Performance in the workplace has become an increasingly complex topic as the nature work has changed over time.
Post the industrial revolution the ability to measure a workers’ performance, and therefore set their remuneration, was quite simple. The number of products workers produced over a specific period of time could be simply counted, and the quality assessed. The factory owner could then set specific targets and then set a specific monetary reward.
Factory owners hoped that they could get humans to behave just like the machines they were producing. This project failed dismally.
As the nature of work developed in complexity and the microprocessor took hold, what was required of workers fundamentally changed too. The average employee spent less time producing products, and more of their time thinking. This required a change in not only how work was measured, but also how workers were remunerated.
The change in the nature of work went hand in hand with political and social changes. The power relations between business owners and the workforce changed to. Employees became more educated and as they did their work options increased. Business owners could no longer merely rely on paying for a specific product output, but had to factor in employees input too.
The understanding of work motivation shifted in line with changes in the nature of work. Monetary remuneration in the form of a salary, which was growing exponentially, came to be seen as merely one way to reward employees and keep them engaged and motivated. In the developed world in particular other forms of reward such as share options and bonuses were developed to keep highly regarded employees from leaving to join competitors.
How businesses defined high performance became more and more difficult to asses. A whole discipline of organizational psychology and business science developed to look at performance assessment and management. Much of the responsibility in terms of measuring and driving performance was placed in the hands of business and work group leaders and human resource departments.
Very quickly we started to realize that expecting such a small group of people to asses and measure quite subjective subject matter was filled with pitfalls. Psychology helped us to understand that we all have biases, many of them unconscious. Leaders therefore tended to rate those most similar to them more highly in terms of performance, which frustrated business owners and employees equally. They quickly came to realize that all of this measurement did not necessarily increase performance.
In response businesses in spent more and more money on developing leaders and measurement instruments.
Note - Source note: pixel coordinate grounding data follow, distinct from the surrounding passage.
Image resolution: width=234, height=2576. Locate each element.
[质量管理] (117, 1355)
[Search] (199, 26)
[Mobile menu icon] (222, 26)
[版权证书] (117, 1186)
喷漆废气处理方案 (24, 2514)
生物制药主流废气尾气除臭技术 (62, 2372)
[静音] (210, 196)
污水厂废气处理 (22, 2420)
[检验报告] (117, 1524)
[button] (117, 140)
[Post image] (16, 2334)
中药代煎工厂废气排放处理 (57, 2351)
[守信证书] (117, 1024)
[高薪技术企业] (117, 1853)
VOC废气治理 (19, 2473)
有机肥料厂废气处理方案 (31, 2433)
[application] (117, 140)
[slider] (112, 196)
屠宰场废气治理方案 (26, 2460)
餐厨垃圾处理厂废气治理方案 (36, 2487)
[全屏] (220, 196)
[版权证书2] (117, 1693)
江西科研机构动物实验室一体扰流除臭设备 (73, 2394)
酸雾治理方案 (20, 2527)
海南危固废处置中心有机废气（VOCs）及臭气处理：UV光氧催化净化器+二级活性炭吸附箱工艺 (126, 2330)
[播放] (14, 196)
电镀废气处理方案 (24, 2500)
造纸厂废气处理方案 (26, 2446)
In 2015 alone it is hypothesized that $13.6 billion was spent on training and development of business leaders.
360’ reviews started to become popular. In these employees are rated by leaders, peers as well as subordinates. These were seen as providing a much more balanced perspective on performance, and allowed for a simultaneous review of leadership.
The instruments developed for such processes, whilst useful, have proved to be labor intensive, expensive and time consuming. Most organizations that employ them have to select users very carefully, and tend to to only use them sparingly. This doesn’t allow for monitoring of changes or growth on an ongoing basis
Furthermore, the technology used in administering these instruments has not kept up to date with technological advancements. The platforms they utilize are often clunky and non intuitive.
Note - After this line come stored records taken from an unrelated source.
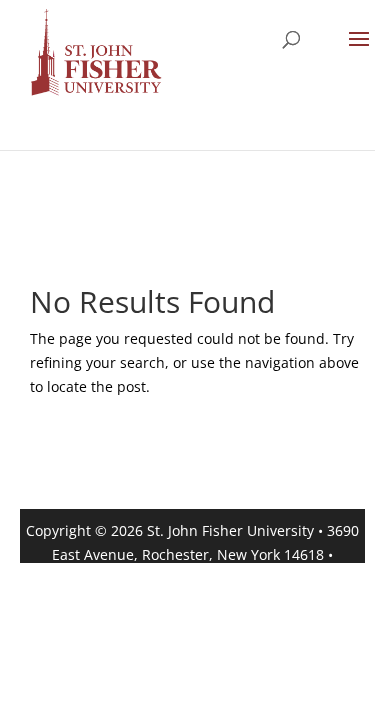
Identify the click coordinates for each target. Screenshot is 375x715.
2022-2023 (243, 578)
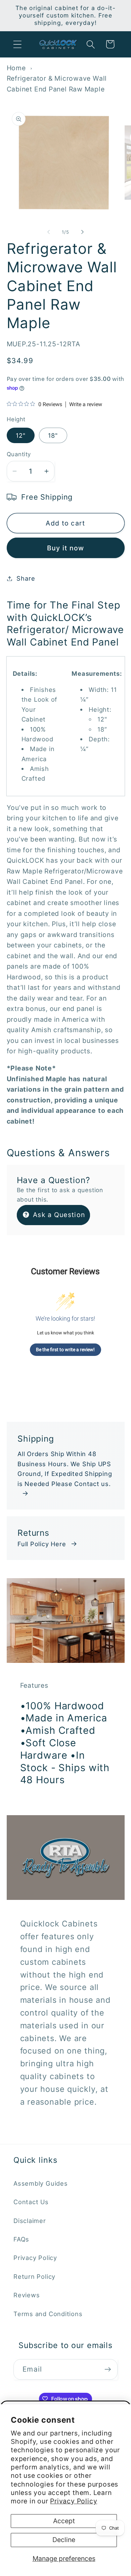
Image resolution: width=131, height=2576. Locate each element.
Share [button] (25, 578)
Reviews (26, 2295)
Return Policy (34, 2276)
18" (53, 435)
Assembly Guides (40, 2183)
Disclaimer (29, 2220)
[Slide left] (48, 232)
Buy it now (65, 548)
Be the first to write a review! (65, 1349)
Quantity (19, 454)
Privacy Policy (73, 2501)
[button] (17, 44)
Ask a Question (58, 1215)
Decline (63, 2540)
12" (21, 435)
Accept (64, 2521)
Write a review (85, 404)
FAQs (21, 2239)
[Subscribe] (107, 2369)
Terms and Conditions (48, 2313)
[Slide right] (82, 232)
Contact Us (31, 2202)
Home (16, 68)
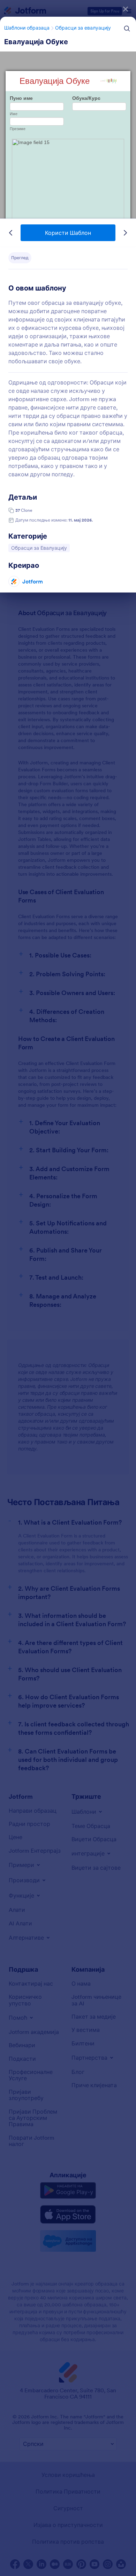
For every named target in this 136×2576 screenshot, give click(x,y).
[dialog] (68, 1288)
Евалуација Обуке (36, 42)
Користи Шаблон (68, 232)
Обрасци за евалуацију (83, 28)
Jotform (32, 581)
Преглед (20, 257)
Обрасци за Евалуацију (39, 547)
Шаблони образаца (27, 28)
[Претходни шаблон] (10, 232)
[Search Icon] (127, 28)
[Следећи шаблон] (125, 232)
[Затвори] (125, 9)
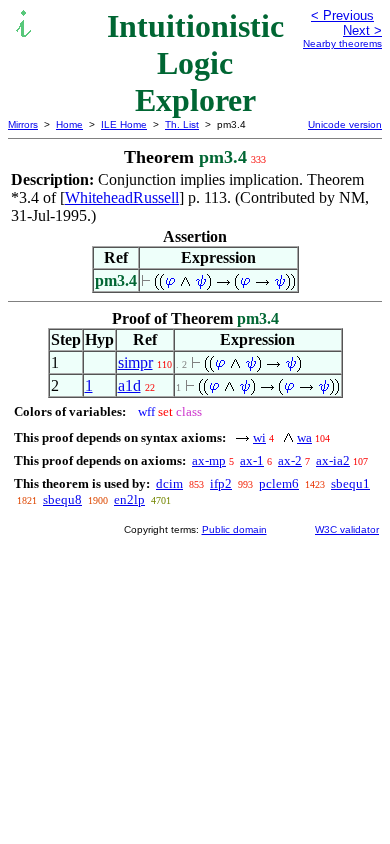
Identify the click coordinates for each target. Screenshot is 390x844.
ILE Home (124, 124)
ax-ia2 (333, 460)
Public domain (234, 529)
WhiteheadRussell (122, 197)
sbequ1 (350, 483)
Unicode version (345, 124)
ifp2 (221, 483)
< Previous (342, 15)
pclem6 (279, 483)
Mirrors (23, 124)
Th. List (182, 124)
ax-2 (290, 460)
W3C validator (347, 529)
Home (69, 124)
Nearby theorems (342, 43)
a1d (129, 385)
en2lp (129, 499)
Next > (362, 30)
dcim (169, 483)
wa (304, 437)
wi (259, 437)
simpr (135, 362)
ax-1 (252, 460)
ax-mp (209, 460)
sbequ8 (62, 499)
As a result of the complexity and cost of these review processes, a few large and influential companies have decided to throw the proverbial baby out with the bathwater and have gotten rid of reviews all together.
This has not in our opinion solved the problem of driving performance, at best it has got rid of some beauracracy and saved money.
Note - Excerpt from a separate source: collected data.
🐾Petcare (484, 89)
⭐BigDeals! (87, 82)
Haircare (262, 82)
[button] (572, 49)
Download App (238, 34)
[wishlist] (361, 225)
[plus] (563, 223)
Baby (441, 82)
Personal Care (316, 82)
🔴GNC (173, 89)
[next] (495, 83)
The problem of understanding and driving performance will not go away. It will become a more and more complex issue. The golden fleece is being able to find a way to objectively measure subjective phenomena. An algorithmic solution in our minds does not solve the problem. We believe that a platform that allows organizations to define contextually relevant behaviours and personal styles and to be able to change these as work requirements change is where performance management will be heading and Snapp360 is driving this pathway.